(Rows from a dataset)
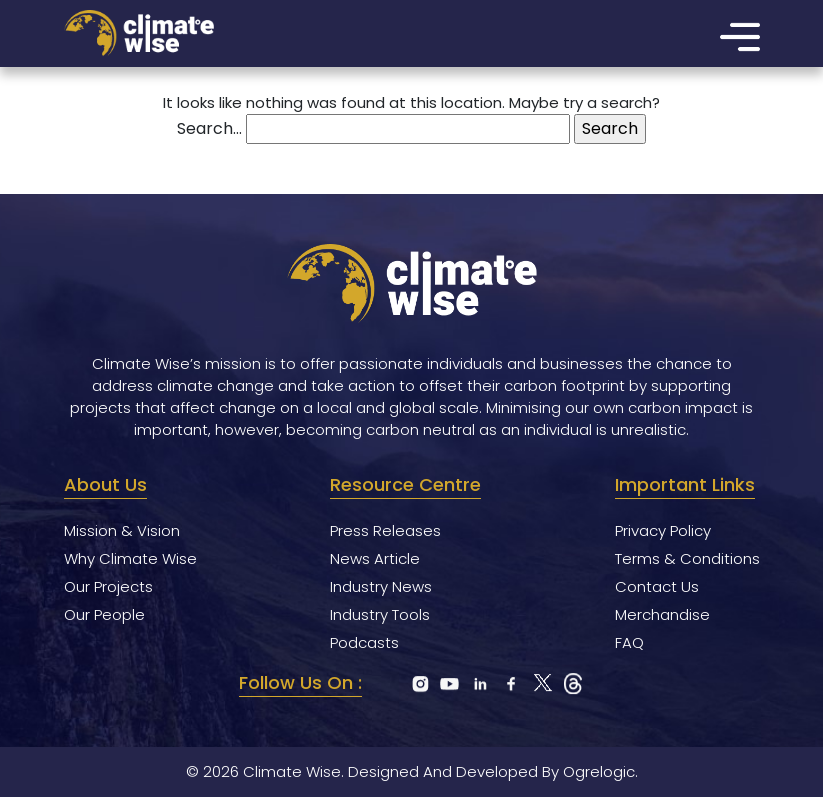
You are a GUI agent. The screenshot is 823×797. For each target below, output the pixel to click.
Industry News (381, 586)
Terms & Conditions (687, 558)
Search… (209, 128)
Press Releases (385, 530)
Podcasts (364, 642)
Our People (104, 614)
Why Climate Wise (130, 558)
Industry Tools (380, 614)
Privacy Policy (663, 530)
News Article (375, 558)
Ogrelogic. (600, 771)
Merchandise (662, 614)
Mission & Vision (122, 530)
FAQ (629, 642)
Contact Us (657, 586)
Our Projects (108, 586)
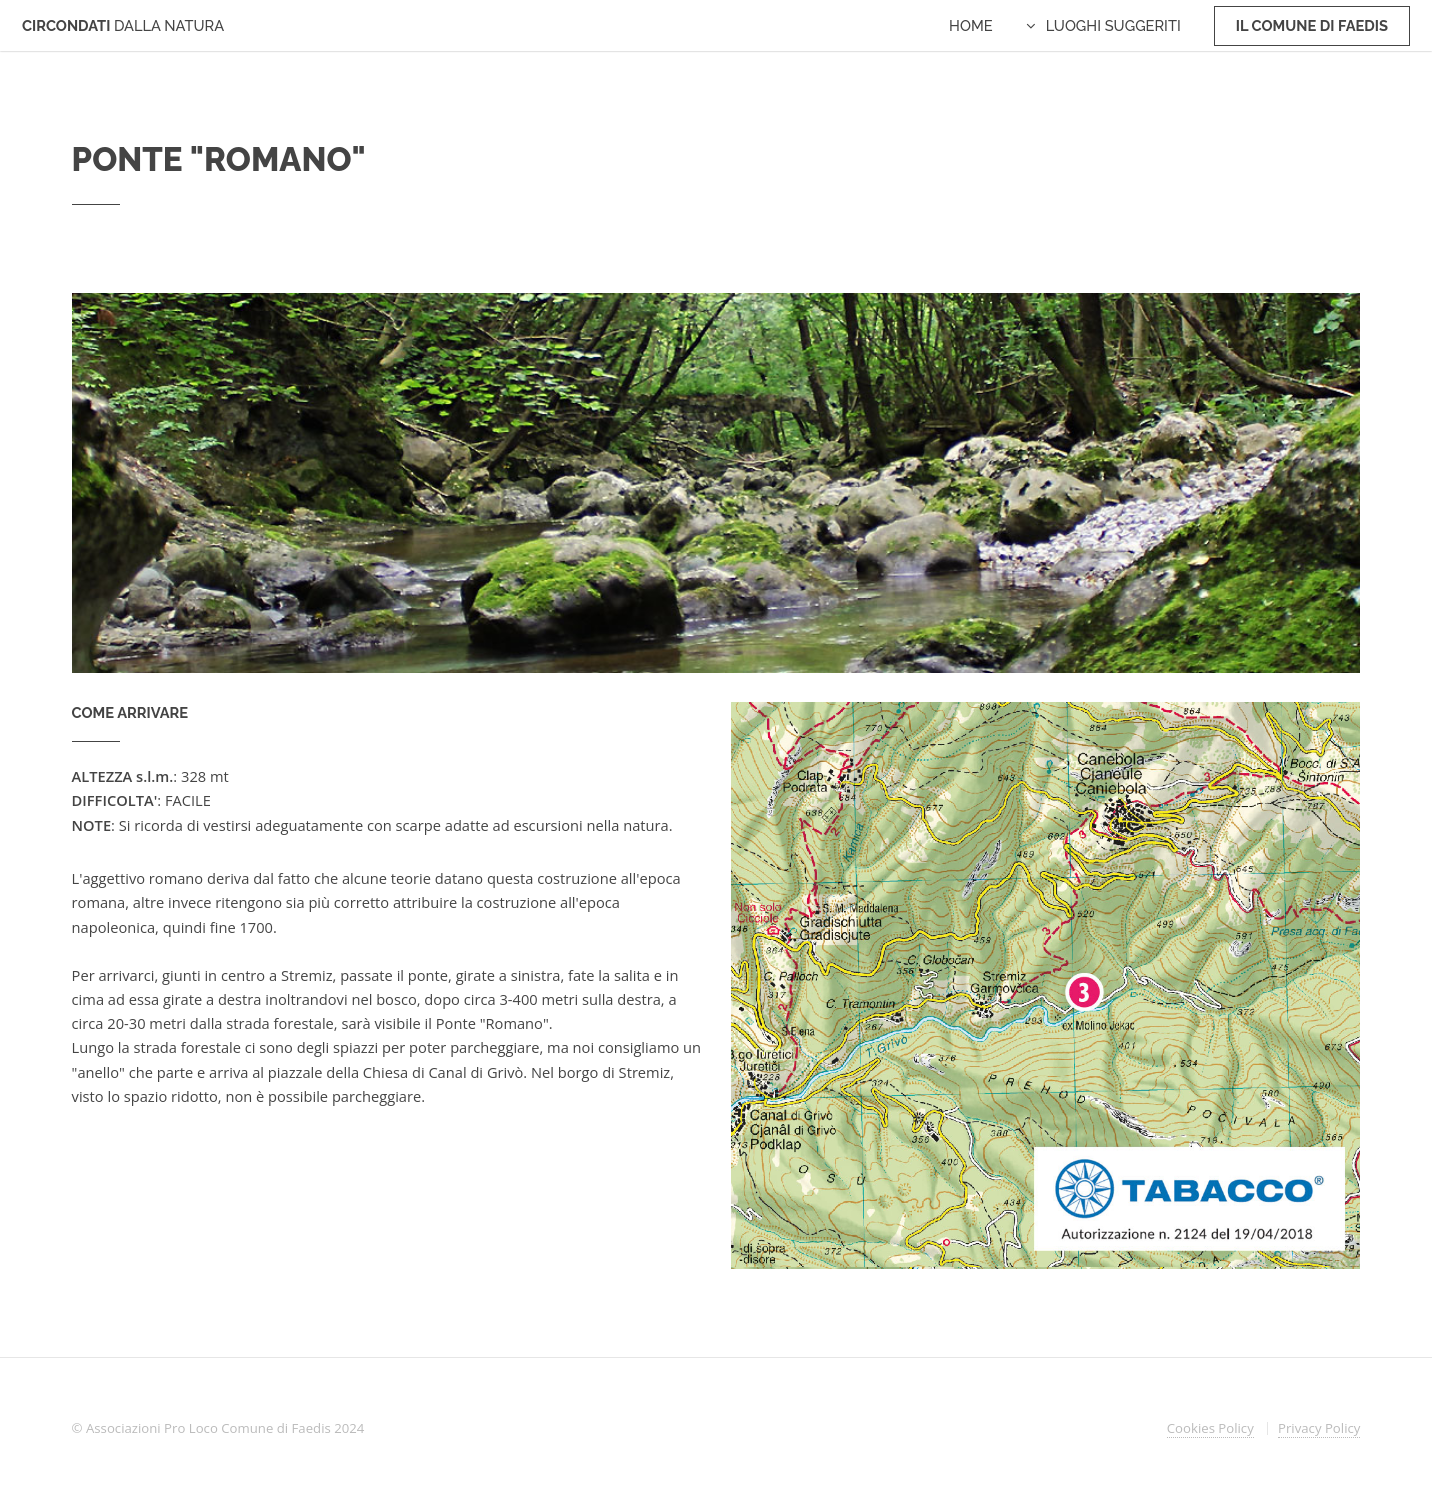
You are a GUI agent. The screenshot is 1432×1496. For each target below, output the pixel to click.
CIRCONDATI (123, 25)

[WRITTEN TASK] Copy the rows from the line containing "Mission & Vision (122, 530)" through the last row, keeping every line exactly as it appears. Leave the pictures out of your copy.

[CORRECT RESPONSE]
Mission & Vision (122, 530)
FAQ (629, 642)
Contact Us (657, 586)
Our Projects (108, 586)
You are a GUI agent. The screenshot is 1432×1496. For each target below, output the pixel to click.
CIRCONDATI (123, 25)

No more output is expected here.